#### [WORK ORDER]
In the records that follow, the lines from the one containing "Select the viewport" to the one containing "Open the user profile avatar menu", inclusive, are to be given again exactly.

#### [PROVIDED INFORMATION]
☆ ☆ ☆ ☆ ☆ ☆ ☆

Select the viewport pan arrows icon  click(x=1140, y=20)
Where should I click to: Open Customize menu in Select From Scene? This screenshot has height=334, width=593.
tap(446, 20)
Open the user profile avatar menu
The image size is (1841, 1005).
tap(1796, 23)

☆ ☆ ☆ ☆ ☆ ☆ ☆

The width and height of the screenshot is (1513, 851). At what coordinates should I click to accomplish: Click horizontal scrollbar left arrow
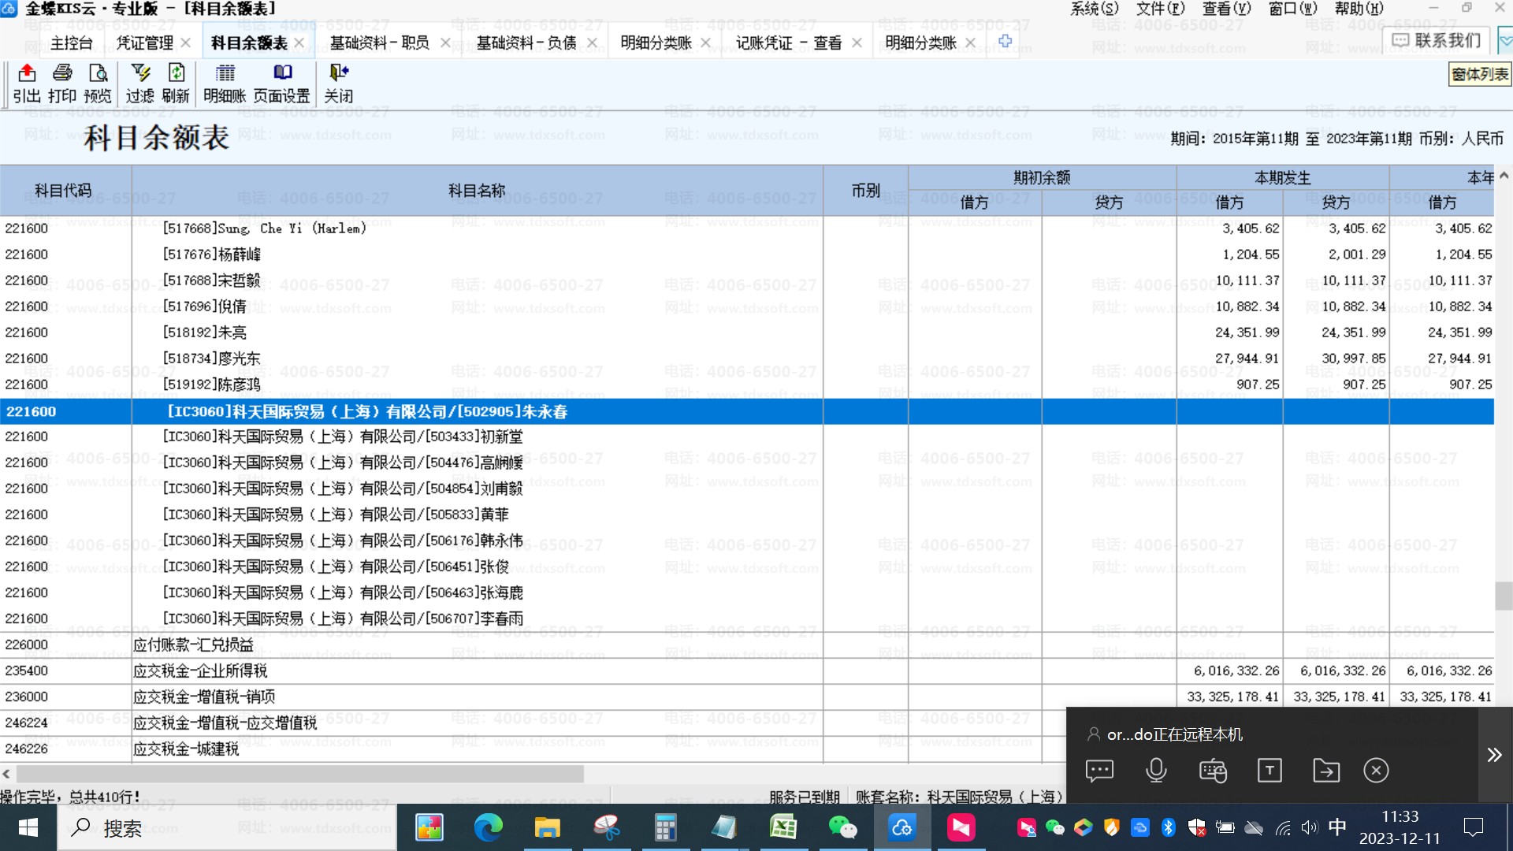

☆ ☆ ☆ ☆ ☆ ☆ ☆

#### [WRITTEN ANSWER]
Select the viewport pan arrows icon  click(x=1140, y=20)
Where should I click to: Open Customize menu in Select From Scene? This screenshot has height=334, width=593.
tap(446, 20)
Open the user profile avatar menu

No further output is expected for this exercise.